On the other hand, young men of my acquaintance who were in the habit of voluntarily placing themselves under the influence of alcohol had often surprised me with a recital of their strange adventures. The mind may be impaired by alcohol, I mused, but withal it may be pleasantly impaired. Personal experience appeared to me to be the only satisfactory means to the resolution of my doubts. Knowing it was my first one, I quietly fingered the butt of my glass before I raised it. Lightly I subjected myself to an inward interrogation.

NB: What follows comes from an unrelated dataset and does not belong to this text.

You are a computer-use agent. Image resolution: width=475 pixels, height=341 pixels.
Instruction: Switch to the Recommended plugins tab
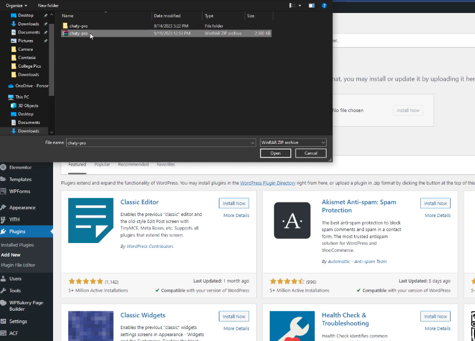pos(133,165)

Nature of interrogation: Who are my future cronies, where our mad carousals? What neat repast shall feast us light and choice of Attic taste with wine whence we may rise to hear the lute well touched or artful voice warble immortal notes or Tuscan air? What mad pursuit? What pipes and timbrels? What wild ecstasy?
Here’s to your health, said Kelly. Good luck, I said. The porter was sour to the palate, but viscid, potent. Kelly made a long noise as if releasing air from his interior. I looked at him from the corner of my eye and said: You can’t beat a good pint. He leaned over and put his face close to me in an earnest manner. Do you know what I am going to tell you, he said with his wry mouth, a pint of plain is your only man. Notwithstanding this eulogy, I soon found that the mass of plain porter bears an unsatisfactory relation to its toxic content and I became subsequently addicted to brown stout in a bottle, a drink which still remains the one that I prefer the most despite the painful and blinding fits of vomiting which a plurality of bottles has often induced in me.
I proceeded home one evening in October after leaving a gallon of half-digested porter on the floor of a public-house in Parnell Street and put myself with considerable difficulty into bed, where I remained for three days on the pretence of a chill. I was compelled to secrete my suit beneath the mattress because it was offensive to at least two of the senses and bore an explanation of my illness contrary to that already advanced.
The two senses referred to: Vision, smell.